A prompt chain is a tiny pipeline. Step one takes the input, produces output A. Step two takes output A (and maybe the original input), produces output B. Repeat as needed. The whole thing looks like a function composed of model calls.
When chaining earns its weight
A chain pays off in three cases:
- The steps need different context. Step one is "summarize this 80-page report." Step two is "based on that summary, recommend the three biggest decisions for a CFO." The second prompt does not want the full report; it wants the summary. Stuffing both into one prompt makes the model average across them.
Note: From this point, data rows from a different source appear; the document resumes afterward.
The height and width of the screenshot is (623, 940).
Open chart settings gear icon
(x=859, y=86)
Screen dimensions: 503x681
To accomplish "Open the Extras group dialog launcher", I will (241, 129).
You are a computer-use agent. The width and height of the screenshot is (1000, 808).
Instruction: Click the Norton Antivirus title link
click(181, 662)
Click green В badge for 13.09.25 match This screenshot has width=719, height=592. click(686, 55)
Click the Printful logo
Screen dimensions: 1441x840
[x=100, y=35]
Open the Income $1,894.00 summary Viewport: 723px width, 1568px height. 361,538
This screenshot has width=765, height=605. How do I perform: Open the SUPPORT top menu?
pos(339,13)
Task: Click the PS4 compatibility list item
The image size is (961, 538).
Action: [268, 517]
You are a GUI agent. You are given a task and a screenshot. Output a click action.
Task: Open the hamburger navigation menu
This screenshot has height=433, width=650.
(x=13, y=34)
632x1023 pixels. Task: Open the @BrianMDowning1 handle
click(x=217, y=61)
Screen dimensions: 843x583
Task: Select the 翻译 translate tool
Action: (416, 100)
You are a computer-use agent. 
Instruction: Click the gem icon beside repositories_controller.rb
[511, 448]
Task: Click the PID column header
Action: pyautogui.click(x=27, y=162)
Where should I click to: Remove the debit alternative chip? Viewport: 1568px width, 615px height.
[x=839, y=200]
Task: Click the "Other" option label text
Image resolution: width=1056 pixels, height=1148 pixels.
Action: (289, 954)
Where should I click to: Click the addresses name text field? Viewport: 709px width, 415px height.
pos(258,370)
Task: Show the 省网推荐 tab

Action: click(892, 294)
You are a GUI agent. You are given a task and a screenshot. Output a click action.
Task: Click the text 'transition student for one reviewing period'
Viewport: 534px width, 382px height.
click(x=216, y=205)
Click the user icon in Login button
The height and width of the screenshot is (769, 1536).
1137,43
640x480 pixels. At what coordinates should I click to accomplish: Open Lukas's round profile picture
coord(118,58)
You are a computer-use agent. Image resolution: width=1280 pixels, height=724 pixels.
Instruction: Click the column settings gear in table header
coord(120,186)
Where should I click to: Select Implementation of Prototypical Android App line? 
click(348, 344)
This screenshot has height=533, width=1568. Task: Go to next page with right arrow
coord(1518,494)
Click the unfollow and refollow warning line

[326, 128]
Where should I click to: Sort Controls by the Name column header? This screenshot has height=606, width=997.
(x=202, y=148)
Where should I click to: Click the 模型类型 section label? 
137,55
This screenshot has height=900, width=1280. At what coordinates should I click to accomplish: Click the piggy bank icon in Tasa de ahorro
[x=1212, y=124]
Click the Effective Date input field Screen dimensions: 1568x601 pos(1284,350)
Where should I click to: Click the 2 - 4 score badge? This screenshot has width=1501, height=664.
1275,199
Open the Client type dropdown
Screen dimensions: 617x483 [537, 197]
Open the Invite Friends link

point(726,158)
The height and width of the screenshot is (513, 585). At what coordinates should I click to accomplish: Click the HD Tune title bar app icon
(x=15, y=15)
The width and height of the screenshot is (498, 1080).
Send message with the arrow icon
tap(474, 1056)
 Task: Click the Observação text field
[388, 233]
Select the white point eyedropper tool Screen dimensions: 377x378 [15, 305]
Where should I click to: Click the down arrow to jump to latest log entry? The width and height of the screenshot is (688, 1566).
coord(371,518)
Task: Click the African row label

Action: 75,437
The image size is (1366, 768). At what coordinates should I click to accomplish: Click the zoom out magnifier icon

- An intermediate result is useful. If you are extracting structured data, the parsed JSON might be used by other systems even when no further LLM call happens. Chaining gives you a clean handoff point.
- One step is cheap and fragile, the next is expensive and unforgiving. Validate cheaply first ("is this query in scope?"), only call the expensive model after.
When chaining is overhead
A chain is unnecessary when the task fits in one prompt without forcing the model to context-switch. Rewriting a paragraph, answering a single question, drafting an email — these do not need pipelines. Chaining them just adds latency, doubles the cost, and creates more places to fail.
A useful test: would you, as a human doing this task, want to write a draft, hand it to a colleague, and have them do the next bit? If yes, chain. If you would just do it in your head, one prompt is enough.
A working example
A common shape: extract entities, then enrich.
# Step 1: extract
prompt_1 = """
Extract every company mentioned in the email below.
Return JSON: { "companies": ["..."] }
Email:
""" + email
companies = call_model(prompt_1)
# Step 2: enrich each, in parallel
for company in companies:
prompt_2 = f"""
Write a one-sentence summary of {company}, focused on what they do.
Return JSON: {{ "name": "...", "summary": "..." }}
"""
summary = call_model(prompt_2)
Two prompts, each narrow. Step one cares only about extraction. Step two cares only about a one-sentence summary of one company. Each step has a tight evaluation: "did it pull all the companies?" and "is the summary accurate and one sentence?" If you tried both in one prompt, you would get sloppier output and harder failure attribution.
What chains don't fix
Chains are a structural pattern, not a knowledge fix. If the model is wrong about the underlying facts, no amount of chaining helps. Pair chains with retrieval (RAG) when the wrongness is about information, not about thinking.
The handy rule: chain when each step has a different job, not when each step has a different paragraph.